Suggestions include Booking Biz Class ( with the nice 2x1 Seating in the Split Cafe Car) and having a Small Travel pillow, light blanket and ear plugs and eye shade with you.

You could also take Melatonian or other sleep aid if needed.

The Apple never sleeps so there are plenty of things to so and see in Manhattan 24/7. ( including Street people or even go to a Movie).

You could even ride around on the Subway to kill time and sight see, interesting people out on the night shift!


----------



## DCAKen (Jun 18, 2019)

Don't count on your show starting exactly at 7:00. If there's an intermission, that might run long also.


----------



## AutoTrDvr (Jun 18, 2019)

As others have said, you'd be cutting it real close. One of the problems you have is knowing the track on which your train is leaving and, for a train originating in NYP, you won't know that (officially) until about 10 minutes prior to departure. You'd have to arrive at the station, look on the big boards, and see the track on which it is departing. And it's probably better to do that from the Mezzanine level than the big upper main terminal area, which can get kinda scary for those not used to it. If the train is coming from Boston, you might know which track from the "arrival" board, maybe a few minutes earlier than the departure board. The biggest indicator of your success or failure would be whether or not the station announcer has called "All Aboard" for the given train. If you hear that, or see it on the departure boards, your chances of getting on are reduced significantly. You can try but, as some have said, the may close the doors as much as 5 minutes earlier than the departure time.

Normally, NJ Transit usually occupies Tracks 1-4. Both Amtrak and NJ Transit share Tracks 5-13 (as these have access to Sunnyside Yard and the feeder lines), with Amtrak pretty much taking 7-11 as that's where the upper deck entrances are with escalators and elevators,etc. Also they are the closest tracks near the Amtrak lounges. LIRR is all tracks 14 and above. 

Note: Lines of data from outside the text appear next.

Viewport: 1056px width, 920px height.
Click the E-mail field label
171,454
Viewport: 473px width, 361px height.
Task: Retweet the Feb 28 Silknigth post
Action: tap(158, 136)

But yes, I'd suggest a "cut off" time of, say, 9:15p, by which you must leave the theater, no matter if the show is finished or not. Understand that no matter how you get from the theater to NYP, count on delays.... in traffic, in Subways... count on them. Uber/Lyft is probably better because they can't try to long haul you. You should arrive at least 15 minutes prior to departure time and watch those arrival/departure boards. Know how to go immediately to your track. You might, for example, take an inbound train that arrives a bit earlier than your show, and just walk around NYP to get the feel of it, know where the stairs are, how to move around the mezzanine leve, etc. etc. So you know exactly where to go when you get back.

Best of luck!


----------



## Rasputin (Jun 18, 2019)

I recommend that you make your life easier (but perhaps poorer) and get a hotel room for the night and leave the next day. Enjoy the entire show without the anxiety of having to leave on time or early to make it to Penn Station, a place that can be highly confusing. You may be able to pull it off but there is a high probability of failure.


----------



## chakk (Jun 18, 2019)

You could also consider taking an afternoon train:

You leave the Pennsylania Station 'bout a quarter to four;
Read a magazine and then you're in Baltimore.
Dinner in the diner -- nothing could be finer.


----------



## zephyr17 (Jun 18, 2019)

As someone who visits NYC regularly but does not live there, I find the mezzanine level more confusing than the Amtrak level, with multiple separate concourses.

I have departed and arrived Penn Station many times by both Amtrak and LIRR. I still think for a total newbie, like the OP, trying to board an Amtrak train from the LIRR mezzanine level would add to the confusion, despite the busy chaos of the Amtrak concourse.


----------



## Dakota 400 (Jun 18, 2019)

Rasputin said:


> I recommend that you make your life easier (but perhaps poorer) and get a hotel room for the night and leave the next day. Enjoy the entire show without the anxiety of having to leave on time or early to make it to Penn Station, a place that can be highly confusing. You may be able to pull it off but there is a high probability of failure.



I second this suggestion. If you have luggage with which to deal, be aware that arriving at the 8th Avenue entrance there is only stairs and an escalator to the lower floor. No elevator. Maybe you would be comfortable on an escalator with both hands holding luggage, but I was not!

Also, given the price of Broadway shows, why would one even want to leave the show early?


----------



## crescent-zephyr (Jun 18, 2019)

I’ve mad dashes from a broadway theatre to NYP before. Broadway shows typically start exactly 5 minutes late. The box office can probably tell you the exact time the show gets out. 

Also... broadway theatres typically have multiple doors they open for exiting, ask an usher which doors open after the show and make a sprint for the doors closest to you when the show is over. getting stuck behind all the other people exiting can slow you down! Ha.

If it was me, I’d try to make it and take the 3:25 if necessary. Either way it will be a fun story to tell!


----------



## AutoTrDvr (Jun 18, 2019)

chakk said:


> You could also consider taking an afternoon train:
> 
> You leave the Pennsylania Station 'bout a quarter to four;
> Read a magazine and then you're in Baltimore.
> Dinner in the diner -- nothing could be finer.



♫♪ until you realize you're on the wrong train and end up in Carolina.... ♪♫


----------



## PVD (Jun 18, 2019)

The first questio is: "what is the actual location of the show?" The OP doesn't say Bway, "near Penn Station" can be anything from the Hammerstein Ballroom (across the street) or the Theatre at MSG, to something at the North end of the theater district. With a bit more info, we might be able to offer better advice.


----------



## me_little_me (Jun 18, 2019)

I suggest you check out your route inside Penn Station before the show so you have an idea as to whereto go and what places and signs to look for.


----------



## Barb Stout (Jun 19, 2019)

Another thing that hasn't been mentioned is that on most Amtrak trains, if you don't show up for the train (as in miss it), you don't get your money back and have to pay again to take the next train. I'm not sure if this applies to this particular train or if the cost is high enough to be of any decision value.


----------